On peut énumérer le Printemps Arabe qui a mis en déroute des dictateurs et parcourut une bonne partie du monde arabe ; Occupy Wall Street, le plus grand mouvement critique aux Etats-Unis depuis les années 60 ; les indignés grecs et espagnols qui cavalcadent sur les désastres sociaux provoqués par la méga spéculation. Aux mêmes moments, l’Ukraine, la Syrie, le Soudan du Sud, la Thaïlande, la Bosnie, la Turquie et le Venezuela sont affectés par des protestations, des mobilisations et des actions de rues de diverses tendances.

Un pays qui depuis des décennies n’avait plus connu de protestations sociales comme le Brésil s’attend à des manifestations pendant le Mondial après que 350 villes aient vu des troubles qui gagnaient les rues. Au Chili un puissant mouvement de la jeunesse étudiante s’est mis en place qui ne montre pas de signes de fatigue, et au Pérou un conflit autour de l’extractivisme qui ne s’apaise pas dure depuis des lustres.

Quand l’opinion publique atteint la force d’une superpuissance, les gouvernements ont comme pratique de l’écouter pour la surmonter, la manipuler, la canaliser dans des directions où elle sera plus maniable que dans la conflagration des rues, conscients de ce que la répression à elle seule n’obtient pas grand-chose.
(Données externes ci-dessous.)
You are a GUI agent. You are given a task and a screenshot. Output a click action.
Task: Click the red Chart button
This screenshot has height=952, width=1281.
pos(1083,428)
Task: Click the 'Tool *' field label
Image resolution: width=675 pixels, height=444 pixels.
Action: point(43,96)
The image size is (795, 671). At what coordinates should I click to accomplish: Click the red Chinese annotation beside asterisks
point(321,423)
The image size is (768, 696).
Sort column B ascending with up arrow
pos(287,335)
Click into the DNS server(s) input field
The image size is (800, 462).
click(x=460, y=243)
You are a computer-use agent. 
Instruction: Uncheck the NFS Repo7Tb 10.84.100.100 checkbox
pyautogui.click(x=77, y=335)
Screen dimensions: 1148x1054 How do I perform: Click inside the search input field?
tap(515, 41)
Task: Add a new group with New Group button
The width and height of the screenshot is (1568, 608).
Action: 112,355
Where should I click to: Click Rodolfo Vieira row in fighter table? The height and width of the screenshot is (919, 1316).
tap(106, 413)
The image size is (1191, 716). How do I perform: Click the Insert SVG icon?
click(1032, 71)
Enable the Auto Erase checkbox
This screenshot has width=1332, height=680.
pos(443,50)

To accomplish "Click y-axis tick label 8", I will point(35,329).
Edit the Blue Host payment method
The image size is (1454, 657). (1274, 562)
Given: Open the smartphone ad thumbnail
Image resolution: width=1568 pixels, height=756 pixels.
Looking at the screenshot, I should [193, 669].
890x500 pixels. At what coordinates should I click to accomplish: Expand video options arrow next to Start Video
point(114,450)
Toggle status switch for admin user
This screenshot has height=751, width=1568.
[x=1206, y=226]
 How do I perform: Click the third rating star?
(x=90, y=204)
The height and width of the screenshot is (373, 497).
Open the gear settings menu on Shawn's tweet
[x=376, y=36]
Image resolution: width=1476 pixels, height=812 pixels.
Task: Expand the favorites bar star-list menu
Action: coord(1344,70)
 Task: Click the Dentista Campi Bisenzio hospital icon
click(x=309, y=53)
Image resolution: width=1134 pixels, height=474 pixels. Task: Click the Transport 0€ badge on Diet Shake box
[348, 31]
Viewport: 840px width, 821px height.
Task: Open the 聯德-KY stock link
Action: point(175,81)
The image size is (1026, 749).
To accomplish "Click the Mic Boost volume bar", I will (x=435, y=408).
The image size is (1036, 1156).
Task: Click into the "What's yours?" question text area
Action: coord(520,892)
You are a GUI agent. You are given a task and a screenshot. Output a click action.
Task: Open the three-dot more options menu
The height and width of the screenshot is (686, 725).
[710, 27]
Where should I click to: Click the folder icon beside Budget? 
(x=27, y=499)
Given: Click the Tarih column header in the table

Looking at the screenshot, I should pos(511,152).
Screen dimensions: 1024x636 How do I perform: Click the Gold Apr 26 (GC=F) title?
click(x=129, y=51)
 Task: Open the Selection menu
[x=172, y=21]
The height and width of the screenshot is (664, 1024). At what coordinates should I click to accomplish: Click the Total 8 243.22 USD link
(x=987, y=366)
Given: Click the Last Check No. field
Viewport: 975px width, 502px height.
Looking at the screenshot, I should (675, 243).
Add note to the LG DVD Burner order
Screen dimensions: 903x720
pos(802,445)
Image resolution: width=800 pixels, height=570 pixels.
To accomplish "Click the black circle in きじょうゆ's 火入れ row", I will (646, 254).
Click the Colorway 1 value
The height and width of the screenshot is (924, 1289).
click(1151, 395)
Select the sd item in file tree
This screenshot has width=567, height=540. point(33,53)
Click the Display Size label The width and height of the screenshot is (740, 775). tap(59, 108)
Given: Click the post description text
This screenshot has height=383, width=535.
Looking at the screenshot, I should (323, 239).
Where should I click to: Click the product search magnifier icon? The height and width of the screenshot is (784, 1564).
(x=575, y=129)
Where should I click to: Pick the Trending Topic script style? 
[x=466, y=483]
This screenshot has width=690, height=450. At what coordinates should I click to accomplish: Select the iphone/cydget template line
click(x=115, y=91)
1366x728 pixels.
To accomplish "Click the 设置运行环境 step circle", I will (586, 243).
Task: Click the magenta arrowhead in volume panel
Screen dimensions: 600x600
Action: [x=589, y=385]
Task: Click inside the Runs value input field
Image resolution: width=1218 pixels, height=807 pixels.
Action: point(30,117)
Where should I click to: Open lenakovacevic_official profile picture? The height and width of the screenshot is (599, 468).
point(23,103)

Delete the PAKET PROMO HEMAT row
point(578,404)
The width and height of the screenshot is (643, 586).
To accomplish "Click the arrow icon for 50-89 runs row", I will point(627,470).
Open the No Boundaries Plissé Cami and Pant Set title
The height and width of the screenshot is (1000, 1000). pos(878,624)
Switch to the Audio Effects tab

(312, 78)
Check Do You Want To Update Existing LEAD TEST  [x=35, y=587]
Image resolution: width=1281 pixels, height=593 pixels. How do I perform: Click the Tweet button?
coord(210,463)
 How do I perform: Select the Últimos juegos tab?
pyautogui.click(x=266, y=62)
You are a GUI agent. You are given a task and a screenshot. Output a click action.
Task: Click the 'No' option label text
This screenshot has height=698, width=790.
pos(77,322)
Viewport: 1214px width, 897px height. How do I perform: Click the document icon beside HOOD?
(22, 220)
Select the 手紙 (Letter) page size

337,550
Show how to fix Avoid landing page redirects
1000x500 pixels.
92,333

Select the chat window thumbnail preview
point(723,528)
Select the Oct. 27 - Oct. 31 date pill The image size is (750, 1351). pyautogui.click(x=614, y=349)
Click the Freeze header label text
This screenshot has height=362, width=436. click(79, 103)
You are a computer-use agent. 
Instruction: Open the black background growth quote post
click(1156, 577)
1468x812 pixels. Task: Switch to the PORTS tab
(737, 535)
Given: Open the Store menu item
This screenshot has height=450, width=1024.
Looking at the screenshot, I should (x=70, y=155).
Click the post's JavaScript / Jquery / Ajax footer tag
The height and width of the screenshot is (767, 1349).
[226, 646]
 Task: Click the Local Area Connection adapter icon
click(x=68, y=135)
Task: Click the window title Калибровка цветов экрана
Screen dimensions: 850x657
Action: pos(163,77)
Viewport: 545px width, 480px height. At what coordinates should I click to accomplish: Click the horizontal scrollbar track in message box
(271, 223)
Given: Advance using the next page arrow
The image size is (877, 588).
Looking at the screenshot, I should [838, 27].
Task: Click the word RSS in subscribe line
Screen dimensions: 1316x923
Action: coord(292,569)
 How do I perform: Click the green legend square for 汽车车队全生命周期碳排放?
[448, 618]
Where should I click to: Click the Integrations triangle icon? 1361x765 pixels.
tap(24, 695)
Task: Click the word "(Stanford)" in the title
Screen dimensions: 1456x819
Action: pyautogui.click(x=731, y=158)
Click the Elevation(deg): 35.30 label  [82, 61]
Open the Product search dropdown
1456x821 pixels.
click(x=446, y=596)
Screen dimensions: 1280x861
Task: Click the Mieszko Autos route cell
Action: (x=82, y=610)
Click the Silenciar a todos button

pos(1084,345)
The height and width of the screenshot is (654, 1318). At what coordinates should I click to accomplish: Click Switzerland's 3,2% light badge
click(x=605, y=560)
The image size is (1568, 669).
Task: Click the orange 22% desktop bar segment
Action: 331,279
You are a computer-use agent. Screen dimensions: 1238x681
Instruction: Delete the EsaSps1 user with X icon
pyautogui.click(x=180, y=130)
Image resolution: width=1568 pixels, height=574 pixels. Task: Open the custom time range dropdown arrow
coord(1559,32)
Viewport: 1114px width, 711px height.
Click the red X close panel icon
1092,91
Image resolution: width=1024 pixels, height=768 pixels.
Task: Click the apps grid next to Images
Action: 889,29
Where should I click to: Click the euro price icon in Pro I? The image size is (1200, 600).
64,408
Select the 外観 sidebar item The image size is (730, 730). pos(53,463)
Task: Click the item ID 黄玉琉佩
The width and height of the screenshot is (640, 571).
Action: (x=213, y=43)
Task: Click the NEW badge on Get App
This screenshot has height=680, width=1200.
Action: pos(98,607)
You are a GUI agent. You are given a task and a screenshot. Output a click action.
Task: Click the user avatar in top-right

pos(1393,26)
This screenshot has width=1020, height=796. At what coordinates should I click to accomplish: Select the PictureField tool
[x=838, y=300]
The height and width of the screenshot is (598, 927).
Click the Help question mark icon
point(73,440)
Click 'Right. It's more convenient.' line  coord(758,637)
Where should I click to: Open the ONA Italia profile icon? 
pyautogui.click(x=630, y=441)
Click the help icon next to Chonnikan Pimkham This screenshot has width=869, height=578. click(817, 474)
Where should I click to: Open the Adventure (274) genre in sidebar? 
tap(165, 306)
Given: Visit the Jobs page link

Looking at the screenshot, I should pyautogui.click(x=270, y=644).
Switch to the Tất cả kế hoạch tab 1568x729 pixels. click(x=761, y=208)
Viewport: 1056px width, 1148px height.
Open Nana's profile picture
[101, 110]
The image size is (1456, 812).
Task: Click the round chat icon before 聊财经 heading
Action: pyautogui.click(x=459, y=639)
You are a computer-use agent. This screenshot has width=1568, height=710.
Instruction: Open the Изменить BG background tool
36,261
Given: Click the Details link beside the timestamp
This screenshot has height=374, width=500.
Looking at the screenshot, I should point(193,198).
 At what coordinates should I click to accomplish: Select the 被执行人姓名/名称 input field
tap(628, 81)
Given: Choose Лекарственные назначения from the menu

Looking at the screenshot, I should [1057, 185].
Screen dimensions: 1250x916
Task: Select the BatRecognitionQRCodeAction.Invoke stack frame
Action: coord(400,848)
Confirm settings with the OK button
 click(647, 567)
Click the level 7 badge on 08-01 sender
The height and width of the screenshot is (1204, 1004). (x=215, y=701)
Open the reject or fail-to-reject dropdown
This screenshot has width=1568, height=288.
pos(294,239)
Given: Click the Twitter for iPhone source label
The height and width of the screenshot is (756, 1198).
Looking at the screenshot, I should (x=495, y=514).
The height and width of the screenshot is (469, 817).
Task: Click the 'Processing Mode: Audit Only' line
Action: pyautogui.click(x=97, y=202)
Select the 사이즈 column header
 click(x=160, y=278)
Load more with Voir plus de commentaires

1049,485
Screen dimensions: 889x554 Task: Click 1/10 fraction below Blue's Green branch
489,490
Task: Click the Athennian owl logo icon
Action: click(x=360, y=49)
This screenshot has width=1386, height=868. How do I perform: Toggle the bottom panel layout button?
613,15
C’est pour cela que des savoirs qui avant étaient le monopole de la gauche, depuis les partis jusqu’aux syndicats, à présent se rencontrent chez des concurrents capables de mouvoir les masses à des fins opposées à celles auxquelles aspire la gauche.

Campement en Uruguay (2010) sous les auspices de l’Open Society Institute.

Du 20 au 26 mars 2010 s’est réalisé dans le département uruguayen de Colonia un “Campement Latino-Américain de Jeunes Activistes Sociaux », dans la convocation duquel était annoncé “un espace d’échange horizontal” pour travailler à “une Amérique Latine plus juste et solidaire”. Parmi la bonne centaine d’activistes qui y participèrent aucun ne suspectait l’origine des fonds pour payer leur voyage et séjour, ni qui était en réalité derrière cette invitation. (Alai, 9 avril 2010, voir résumé en fin de texte Cómo el imperio expropia los saberes sociales)

Un jeune militant décida de mener une enquête pour savoir qui étaient ces Jeunes Activistes Sociaux qui organisaient une rencontre participative pour « commencer à construire une mémoire vive des expériences d’activisme social dans la région, apprendre les difficultés, identifier les bonnes pratiques locales utilisables au niveau régional, et maximiser l’étendue de la créativité et liens entre les protagonistes ».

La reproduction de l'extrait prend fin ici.